В конечном итоге Арман-Жан дю Плесси-Ришелье пробыл в Люсоне до 7 апреля 1618 года, а потом получил приказ выехать в ссылку в Авиньон, который тогда ещё не входил в состав Франции, а был под властью римского паны.

Считается, что нашего героя заподозрили в заговоре. Якобы была найдена какая-то тайная переписка между королевой-матерью и Клодом Барбеном, бывшим генеральным контролёром финансов, теперь ожидавшим судебного процесса в Бастилии. И хотя Арман-Жан дю Плесси-Ришелье не имел к ней абсолютно никакою отношения, его тем не менее обвинили в подготовке заговора и приговорили к ссылке.

«Я не был удивлён, получив эту депешу, – вспоминал потом наш герой, – так как низость правителей в любой момент могла преподнести мне любую несправедливость, варварство и неразумное отношение».

В тот же день он написал Людовику XIII письмо следующего содержания:

«Сир, я уезжаю послезавтра в точном соответствии с приказанием, согласно которому Вашему Величеству угодно было отправить меня в Авиньон».

Кто всё это организовал – неизвестно. Но, как бы то ни было, будущий кардинал «поспешно» покинул Люсон и потратил почти месяц на то, чтобы пересечь Францию с запада на восток. От Люсона до Авиньона по прямой – пятьсот пятьдесят километров. Потратить на такую дорогу месяц – это надо было постараться. Впрочем, недаром же древние говорили, что торопиться надо медленно.

Итак, Мария Медичи оставалась в Блуа, а Арман-Жан дю Плесси-Ришелье оказался в Авиньоне. Конечно же не по своей воле… Конечно же его вынудили туда уехать…

По словам биографа кардинала де Ришелье Энтони Леви,

«в начале 1619 года карьера дю Плесси достигла своей низшей точки, пусть даже его опала, как и у королевы-матери, была относительно мягкой. Ему было тридцать четыре года. Двор пренебрежительно называл его „Люсоном“ и считал не более чем провинциальным епископом».

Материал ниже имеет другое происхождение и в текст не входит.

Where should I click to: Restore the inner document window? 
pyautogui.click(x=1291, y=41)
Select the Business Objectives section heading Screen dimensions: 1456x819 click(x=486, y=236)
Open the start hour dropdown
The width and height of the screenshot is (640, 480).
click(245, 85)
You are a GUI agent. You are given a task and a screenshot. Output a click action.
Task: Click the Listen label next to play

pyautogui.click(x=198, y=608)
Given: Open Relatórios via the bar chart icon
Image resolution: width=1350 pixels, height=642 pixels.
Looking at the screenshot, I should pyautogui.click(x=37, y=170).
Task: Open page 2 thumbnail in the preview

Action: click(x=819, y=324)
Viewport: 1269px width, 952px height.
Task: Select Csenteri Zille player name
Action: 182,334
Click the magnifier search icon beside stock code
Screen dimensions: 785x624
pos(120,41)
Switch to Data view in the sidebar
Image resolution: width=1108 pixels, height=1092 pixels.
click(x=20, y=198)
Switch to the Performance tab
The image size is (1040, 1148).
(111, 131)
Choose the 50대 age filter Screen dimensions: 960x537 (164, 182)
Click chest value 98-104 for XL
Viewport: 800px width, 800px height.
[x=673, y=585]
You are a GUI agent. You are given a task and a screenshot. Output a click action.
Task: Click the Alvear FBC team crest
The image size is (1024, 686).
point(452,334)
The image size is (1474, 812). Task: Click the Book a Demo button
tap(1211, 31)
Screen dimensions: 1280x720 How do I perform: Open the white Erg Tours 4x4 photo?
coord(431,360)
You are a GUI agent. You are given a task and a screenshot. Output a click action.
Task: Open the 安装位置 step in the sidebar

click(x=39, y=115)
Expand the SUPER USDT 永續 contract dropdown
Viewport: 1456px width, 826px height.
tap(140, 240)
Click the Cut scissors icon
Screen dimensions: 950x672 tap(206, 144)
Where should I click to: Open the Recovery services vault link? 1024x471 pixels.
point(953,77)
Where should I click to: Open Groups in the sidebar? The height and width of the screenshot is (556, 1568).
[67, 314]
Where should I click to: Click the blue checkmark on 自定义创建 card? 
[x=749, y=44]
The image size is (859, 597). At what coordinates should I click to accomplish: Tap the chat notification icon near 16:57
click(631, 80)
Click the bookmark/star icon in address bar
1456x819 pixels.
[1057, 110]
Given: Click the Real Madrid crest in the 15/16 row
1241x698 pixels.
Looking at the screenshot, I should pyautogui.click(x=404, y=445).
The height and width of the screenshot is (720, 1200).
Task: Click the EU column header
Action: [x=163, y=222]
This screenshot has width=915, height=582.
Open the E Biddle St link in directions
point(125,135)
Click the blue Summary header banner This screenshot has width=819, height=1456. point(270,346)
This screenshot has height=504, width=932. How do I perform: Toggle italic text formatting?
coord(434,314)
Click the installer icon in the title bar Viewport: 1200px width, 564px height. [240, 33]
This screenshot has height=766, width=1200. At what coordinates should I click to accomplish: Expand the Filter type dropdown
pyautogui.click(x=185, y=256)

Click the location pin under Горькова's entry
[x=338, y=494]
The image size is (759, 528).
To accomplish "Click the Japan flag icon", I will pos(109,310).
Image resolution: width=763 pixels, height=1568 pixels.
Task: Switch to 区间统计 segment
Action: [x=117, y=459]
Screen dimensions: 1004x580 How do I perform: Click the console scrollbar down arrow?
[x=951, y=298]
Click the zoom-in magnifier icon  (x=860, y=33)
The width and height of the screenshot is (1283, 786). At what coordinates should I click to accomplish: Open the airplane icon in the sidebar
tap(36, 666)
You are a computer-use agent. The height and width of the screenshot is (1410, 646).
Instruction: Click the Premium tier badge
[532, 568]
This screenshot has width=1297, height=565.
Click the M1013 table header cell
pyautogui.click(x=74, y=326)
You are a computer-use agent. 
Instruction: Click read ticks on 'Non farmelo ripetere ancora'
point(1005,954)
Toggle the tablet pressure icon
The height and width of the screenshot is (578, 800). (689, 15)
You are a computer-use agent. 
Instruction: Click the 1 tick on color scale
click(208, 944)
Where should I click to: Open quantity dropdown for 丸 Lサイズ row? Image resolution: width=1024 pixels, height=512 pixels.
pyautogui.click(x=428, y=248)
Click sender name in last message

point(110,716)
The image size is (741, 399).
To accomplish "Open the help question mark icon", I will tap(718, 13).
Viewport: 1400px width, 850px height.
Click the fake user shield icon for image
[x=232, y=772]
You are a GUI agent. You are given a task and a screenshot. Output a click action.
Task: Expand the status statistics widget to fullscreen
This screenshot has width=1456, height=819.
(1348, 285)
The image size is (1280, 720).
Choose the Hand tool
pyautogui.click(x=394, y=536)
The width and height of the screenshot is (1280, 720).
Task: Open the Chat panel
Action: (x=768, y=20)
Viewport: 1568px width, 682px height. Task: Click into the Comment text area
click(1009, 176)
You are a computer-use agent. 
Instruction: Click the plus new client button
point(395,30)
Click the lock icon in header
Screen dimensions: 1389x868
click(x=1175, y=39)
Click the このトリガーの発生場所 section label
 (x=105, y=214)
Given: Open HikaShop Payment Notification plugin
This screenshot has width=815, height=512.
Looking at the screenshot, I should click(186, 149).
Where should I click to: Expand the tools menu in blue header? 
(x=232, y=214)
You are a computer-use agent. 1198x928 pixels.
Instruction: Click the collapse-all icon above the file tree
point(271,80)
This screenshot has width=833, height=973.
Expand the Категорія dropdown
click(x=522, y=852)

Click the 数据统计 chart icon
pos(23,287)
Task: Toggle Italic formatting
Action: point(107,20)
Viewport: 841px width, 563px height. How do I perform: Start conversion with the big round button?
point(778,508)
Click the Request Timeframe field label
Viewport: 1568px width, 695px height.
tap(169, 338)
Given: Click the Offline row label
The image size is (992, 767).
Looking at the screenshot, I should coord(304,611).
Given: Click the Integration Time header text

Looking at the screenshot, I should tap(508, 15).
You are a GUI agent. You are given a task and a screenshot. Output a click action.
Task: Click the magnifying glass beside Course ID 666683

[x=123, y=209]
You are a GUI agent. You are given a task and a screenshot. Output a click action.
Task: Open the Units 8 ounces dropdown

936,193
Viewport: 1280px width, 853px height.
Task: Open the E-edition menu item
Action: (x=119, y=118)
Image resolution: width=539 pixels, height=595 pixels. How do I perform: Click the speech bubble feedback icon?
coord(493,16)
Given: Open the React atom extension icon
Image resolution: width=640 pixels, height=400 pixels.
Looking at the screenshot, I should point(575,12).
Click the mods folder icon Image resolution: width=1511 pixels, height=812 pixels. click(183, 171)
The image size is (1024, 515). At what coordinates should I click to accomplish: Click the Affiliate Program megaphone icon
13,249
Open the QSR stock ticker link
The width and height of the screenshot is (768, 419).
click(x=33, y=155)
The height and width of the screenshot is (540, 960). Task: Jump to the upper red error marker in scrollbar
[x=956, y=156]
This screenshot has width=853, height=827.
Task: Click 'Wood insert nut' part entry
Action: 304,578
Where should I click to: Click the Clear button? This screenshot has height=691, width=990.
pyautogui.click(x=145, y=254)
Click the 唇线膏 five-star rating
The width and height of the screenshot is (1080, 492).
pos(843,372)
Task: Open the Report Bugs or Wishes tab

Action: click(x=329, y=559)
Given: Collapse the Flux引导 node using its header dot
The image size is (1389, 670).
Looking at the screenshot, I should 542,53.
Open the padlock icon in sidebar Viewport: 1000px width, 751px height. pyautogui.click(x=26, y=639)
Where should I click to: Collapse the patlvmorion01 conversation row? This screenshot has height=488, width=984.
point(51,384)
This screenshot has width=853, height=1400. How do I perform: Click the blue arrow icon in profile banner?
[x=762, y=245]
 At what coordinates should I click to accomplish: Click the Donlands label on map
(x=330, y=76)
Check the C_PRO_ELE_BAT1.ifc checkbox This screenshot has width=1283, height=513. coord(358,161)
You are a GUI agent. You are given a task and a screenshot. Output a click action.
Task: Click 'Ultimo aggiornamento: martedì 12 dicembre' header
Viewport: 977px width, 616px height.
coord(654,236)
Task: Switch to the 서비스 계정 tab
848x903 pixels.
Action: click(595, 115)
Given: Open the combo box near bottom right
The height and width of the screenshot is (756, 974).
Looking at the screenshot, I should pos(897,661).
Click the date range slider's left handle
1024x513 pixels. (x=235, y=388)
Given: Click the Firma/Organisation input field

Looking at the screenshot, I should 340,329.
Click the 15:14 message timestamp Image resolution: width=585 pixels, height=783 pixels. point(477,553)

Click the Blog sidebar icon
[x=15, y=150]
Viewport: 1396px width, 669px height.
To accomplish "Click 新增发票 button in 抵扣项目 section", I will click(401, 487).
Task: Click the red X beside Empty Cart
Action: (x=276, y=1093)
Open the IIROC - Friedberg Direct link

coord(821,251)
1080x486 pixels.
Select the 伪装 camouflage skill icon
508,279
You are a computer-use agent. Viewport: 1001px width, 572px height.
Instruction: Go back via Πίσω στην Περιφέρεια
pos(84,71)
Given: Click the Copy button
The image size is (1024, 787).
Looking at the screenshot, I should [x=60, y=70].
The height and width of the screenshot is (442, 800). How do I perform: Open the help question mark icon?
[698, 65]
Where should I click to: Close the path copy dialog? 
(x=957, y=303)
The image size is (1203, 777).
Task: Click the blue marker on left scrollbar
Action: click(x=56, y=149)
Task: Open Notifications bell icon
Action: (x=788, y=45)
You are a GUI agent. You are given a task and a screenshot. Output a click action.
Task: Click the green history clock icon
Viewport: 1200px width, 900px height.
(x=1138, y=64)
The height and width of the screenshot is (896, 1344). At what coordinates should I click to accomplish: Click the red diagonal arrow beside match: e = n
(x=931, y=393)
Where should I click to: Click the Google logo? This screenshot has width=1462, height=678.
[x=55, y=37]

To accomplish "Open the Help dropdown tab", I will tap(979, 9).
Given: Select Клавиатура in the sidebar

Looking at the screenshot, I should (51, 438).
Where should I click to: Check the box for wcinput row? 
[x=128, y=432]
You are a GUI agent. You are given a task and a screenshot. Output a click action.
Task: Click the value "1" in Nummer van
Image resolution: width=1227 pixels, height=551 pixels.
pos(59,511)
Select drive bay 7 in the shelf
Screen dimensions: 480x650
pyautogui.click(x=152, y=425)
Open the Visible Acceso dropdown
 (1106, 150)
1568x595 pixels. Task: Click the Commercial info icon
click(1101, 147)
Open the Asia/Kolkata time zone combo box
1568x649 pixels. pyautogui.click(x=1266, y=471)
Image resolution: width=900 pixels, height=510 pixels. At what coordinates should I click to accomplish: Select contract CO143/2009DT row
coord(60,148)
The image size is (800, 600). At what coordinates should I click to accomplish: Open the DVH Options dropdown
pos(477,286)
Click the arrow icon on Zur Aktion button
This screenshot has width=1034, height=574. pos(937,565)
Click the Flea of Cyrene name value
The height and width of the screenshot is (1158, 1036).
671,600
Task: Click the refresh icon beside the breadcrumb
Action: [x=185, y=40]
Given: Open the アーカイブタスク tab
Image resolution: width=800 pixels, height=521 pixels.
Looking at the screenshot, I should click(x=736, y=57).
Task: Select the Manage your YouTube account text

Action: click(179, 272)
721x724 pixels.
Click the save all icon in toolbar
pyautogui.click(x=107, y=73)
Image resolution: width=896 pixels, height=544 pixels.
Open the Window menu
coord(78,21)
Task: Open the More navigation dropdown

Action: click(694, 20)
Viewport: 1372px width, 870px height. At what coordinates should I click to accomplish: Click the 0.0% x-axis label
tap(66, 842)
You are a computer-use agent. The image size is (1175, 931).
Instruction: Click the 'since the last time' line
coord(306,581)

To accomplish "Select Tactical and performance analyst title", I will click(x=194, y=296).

По сути, о нём практически забыли, ибо его опала была вполне реальной. Однако сам Арман-Жан дю Плесси-Ришелье не терял надежды на то, что всё это не продлится вечно.

Между тем молодой Людовик XIII в действительности не имел ни способностей, ни желания для того, чтобы самому заниматься государственными делами.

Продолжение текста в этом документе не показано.